The UK tech sector is the fastest growing sector in the nation, increasing at 2.5 times the rate of the rest of the economy. Research suggests there will be 800,000 unfilled IT jobs in the UK by 2020. And yet, computer science has one of the highest rates of unemployment of any degree. So where is the disconnect?
Computer Science degrees are, quite simply, out of touch with what the industry needs.
It’s not that these degrees are bad; there is a lot to be said for understanding the theoretical underpinnings of computer science. But the things they teach are not what the industry requires right now; what the industry is, in fact, crying out for. While students are learning about the most efficient search algorithms or designing more performant programming languages, the industry needs developers who can write code in current languages to create programs quickly, cost-effectively and to a high standard. And they need them now.
Let’s take a look at some of the areas where degrees are not delivering what the industry needs.
Academia over industry
Theory over practice
Ask any Computer Science graduate how much time they spent building applications versus talking about computer theory and you will be amazed at how little programming an average student does in their three years at university. Some of the best Computer Science degrees in the country only contain a handful of projects in the three year course. Many thousands of hours are spent studying theory and algorithms, yet the answer to many of these problems are already provided by modern day languages – the same ones not being covered at university. While there is a requirement for people to understand this level of theory for specific roles, these positions are few and far between.
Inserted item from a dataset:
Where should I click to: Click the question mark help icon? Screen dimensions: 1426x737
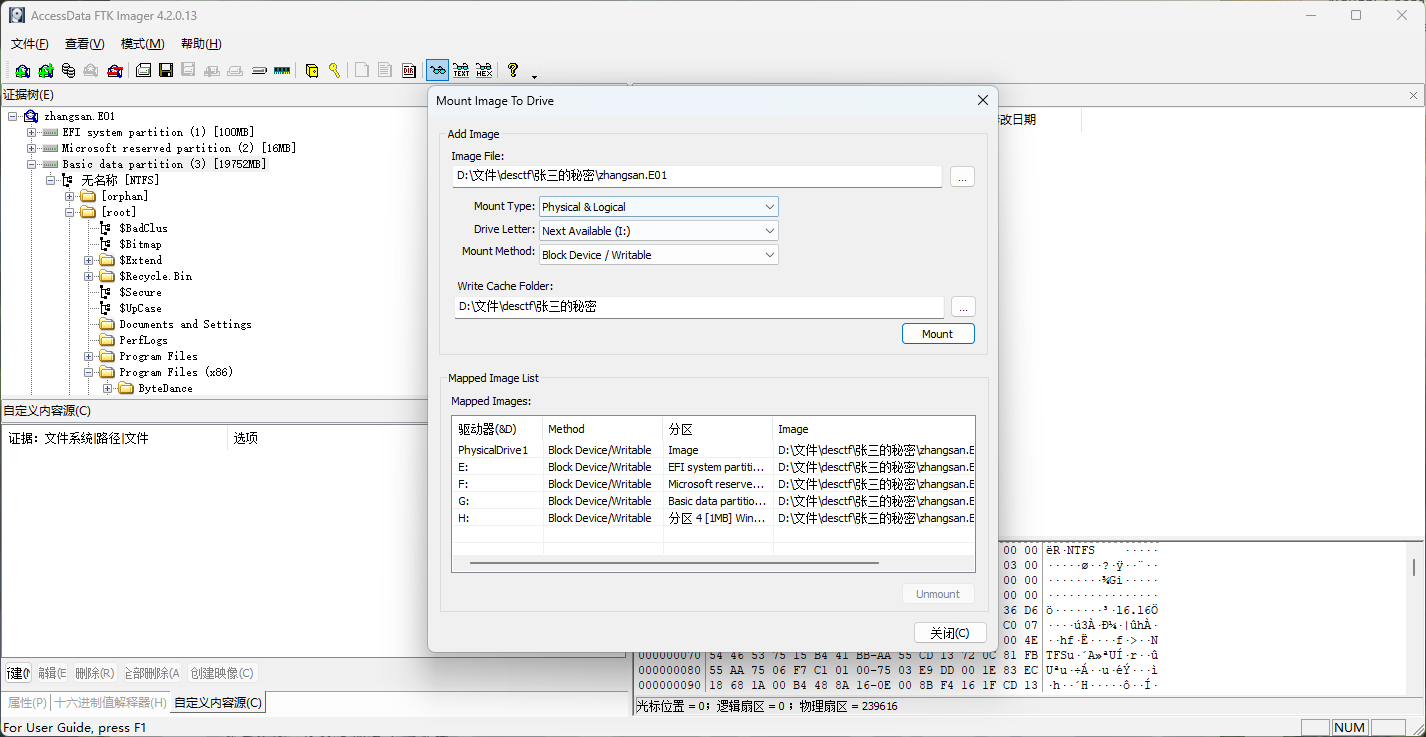[513, 70]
The overwhelming shortage is in programming, but the problem-solving challenges programmers have to face in the average workplace is being diluted with an unnecessary level of detail in their formal university education.
Maths over results
Along the same lines, often the mathematics or theory offered by academia is counter productive to achieving the best solution in real life. Computer Science professors often chase the most performant or elegant solution to a problem using complex maths, which can make sense in a deeply academic context, but are often difficult to understand, apply, and upkeep. The complexity of these solutions makes them difficult to maintain and hence more costly in the long run, along with being more time-intensive (something any company is reluctant to invest in without a compelling business case). They also often require perfect datasets without anomalies – which as anyone working outside a classroom will tell you, rarely happens.
Future over now
Big data, AI and machine learning are popular subjects in the tech industry at the moment. With increasing access to large amounts of data and more powerful computers used by consumers, we are able to build ever more powerful programs. These concepts have been around for 15 or 20 years in academic theory, but only recently have started to be practically applied in industry. Similarly, quantum computing is 5 – 10 years away from being consumer ready, meaning it is not yet ready for the industry and can only be studied as a somewhat abstract concept. While it is important that universities study these new technologies in order to progress our understanding and prepare them for consumers, should this really be done at undergraduate level?
Overall, Computer Science students are graduating with knowledge of outdated programming languages in industry decline, cutting edge technologies not yet ready for market, and mathematical theory that distracts from pragmatic solutions to actual problems. It is no surprise that many tech companies have switched to hiring physics or maths graduates, or from programming bootcamps, instead of Computer Science graduates, as the skills they really need are practical problem solving, not academic theory.